During the Chinese New Year, I spent time at my son's house, and he went to his son's house. Although we can't see each other for a while, I've been thinking about him and bought him a scarf and plan to give it to him as a New Year's gift. When we met again, I handed him the scarf, but he gave me nothing. Actually, I didn't mean to ask for anything, I just felt that he didn't seem to take me to heart. Even though this scarf is not expensive, it is a heartfelt gift after all. He didn't say anything, maybe it was a bit of a fuss, but it left a mark on my heart.

It's been about five or six months since we met last year. Lao Zhang desperately wanted me to move in with him. He said that it will take time to adapt to each other, and it has been half a year, and there should be a result. Although he repeatedly asked me to move in, he said almost all the good things, arranged the housework, divided half of the pension, and so on. After many rejections, he finally said that if I didn't agree to move in, I would just break up and not be together again.

Hearing this, I thought about it and thought maybe I should give us a chance, after all, despite his many shortcomings, it was okay for me. The promise of arranging household chores and half of the pension he talked about also made me think it was worth considering. Although we don't get along perfectly, after all, we've been together for so long, and I don't want to give up this relationship easily because of some knots.
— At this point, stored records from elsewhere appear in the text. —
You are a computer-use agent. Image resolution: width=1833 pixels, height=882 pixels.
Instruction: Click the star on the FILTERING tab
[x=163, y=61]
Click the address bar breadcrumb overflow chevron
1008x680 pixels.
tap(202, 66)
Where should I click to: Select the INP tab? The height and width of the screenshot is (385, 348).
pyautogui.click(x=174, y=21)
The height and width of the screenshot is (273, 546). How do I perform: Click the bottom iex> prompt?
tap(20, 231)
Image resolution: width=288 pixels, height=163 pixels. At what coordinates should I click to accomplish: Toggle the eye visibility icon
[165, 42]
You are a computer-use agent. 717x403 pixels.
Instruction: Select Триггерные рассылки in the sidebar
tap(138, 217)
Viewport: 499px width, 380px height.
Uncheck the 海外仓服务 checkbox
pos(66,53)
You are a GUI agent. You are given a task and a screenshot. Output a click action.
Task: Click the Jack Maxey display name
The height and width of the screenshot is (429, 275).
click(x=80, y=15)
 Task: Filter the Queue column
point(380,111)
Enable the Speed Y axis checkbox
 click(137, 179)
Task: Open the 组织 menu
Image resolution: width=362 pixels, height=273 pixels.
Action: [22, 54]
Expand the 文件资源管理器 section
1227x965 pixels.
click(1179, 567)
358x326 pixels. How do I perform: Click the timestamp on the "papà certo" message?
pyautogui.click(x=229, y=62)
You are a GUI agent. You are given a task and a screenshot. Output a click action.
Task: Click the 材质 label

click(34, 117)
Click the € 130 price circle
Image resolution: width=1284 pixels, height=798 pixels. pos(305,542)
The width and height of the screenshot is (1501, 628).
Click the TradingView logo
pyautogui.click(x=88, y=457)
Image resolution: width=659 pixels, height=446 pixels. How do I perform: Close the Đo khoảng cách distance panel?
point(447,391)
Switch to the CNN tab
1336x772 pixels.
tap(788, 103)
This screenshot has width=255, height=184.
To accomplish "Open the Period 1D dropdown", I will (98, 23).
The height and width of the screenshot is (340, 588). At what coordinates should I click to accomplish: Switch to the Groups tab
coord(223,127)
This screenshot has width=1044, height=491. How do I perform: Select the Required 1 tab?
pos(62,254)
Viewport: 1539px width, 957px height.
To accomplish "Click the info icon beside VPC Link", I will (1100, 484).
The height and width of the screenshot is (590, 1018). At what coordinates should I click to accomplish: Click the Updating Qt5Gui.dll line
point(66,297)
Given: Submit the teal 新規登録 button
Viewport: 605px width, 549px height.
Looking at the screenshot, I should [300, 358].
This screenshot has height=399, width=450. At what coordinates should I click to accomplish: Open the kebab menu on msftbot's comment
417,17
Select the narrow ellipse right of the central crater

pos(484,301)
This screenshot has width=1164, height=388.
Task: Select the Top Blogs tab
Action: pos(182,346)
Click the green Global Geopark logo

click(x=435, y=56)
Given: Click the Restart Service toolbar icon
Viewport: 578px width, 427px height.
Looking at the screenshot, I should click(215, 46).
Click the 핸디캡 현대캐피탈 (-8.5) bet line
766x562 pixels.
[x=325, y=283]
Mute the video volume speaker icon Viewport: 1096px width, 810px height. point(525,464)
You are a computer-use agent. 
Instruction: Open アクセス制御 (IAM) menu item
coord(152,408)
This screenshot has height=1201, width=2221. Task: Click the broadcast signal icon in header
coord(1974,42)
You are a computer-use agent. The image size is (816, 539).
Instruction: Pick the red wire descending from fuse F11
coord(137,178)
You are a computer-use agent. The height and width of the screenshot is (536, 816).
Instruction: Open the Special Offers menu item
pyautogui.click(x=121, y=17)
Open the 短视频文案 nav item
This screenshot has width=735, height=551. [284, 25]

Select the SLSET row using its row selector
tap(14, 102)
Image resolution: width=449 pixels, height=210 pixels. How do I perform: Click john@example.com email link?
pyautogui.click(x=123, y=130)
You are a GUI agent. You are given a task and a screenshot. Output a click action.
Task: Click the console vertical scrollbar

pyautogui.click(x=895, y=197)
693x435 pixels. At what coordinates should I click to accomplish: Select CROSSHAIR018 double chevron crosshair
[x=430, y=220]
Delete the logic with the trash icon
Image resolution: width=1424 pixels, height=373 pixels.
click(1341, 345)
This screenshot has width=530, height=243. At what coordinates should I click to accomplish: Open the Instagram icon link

When I decided to move into his house, I was looking forward to it. However, when it came time to carry the luggage, he only chose the light and small items, leaving the heavy and large ones for me, although they were all my things, but this made me feel very unhappy. After moving, he sat down on the couch and complained about how tired he was. It was really hard for me to see him like that.

His home was spacious, with four rooms, and I chose one of them to live in. I was already tired that day and wanted to take a break, planning to clean up the other rooms the next day. Just as I was getting ready to go to bed, he burst in, smiling and grinning with the quilt, without even knocking on the door.

As soon as I saw him, I was angry and told him that I was tired, wanted to rest, and wanted to sleep in their own rooms. But he didn't agree and wanted to squeeze a room with me. This made me angry, and I said, "There are four rooms in the house, and you have to squeeze in with me, what's the matter with you?".”

After I said this, he also got angry, stared at me and said, "Isn't it just to live with my wife?"I replied, "Who is your wife, we haven't got a certificate." His expression changed quickly, and then he picked up the cup next to him and threw it at me, and scolded: "I really know how to act." Then he left angrily.

I endured it all night and moved out the next day and broke up. He didn't pester me, but not because he was kind, but because my son was a boxer and he knew what would happen if he provoked me. As soon as I left, I blocked all of his ***s. I have to be careful, I have to be extra cautious when looking for a partner in the future, I can't meet such a person again.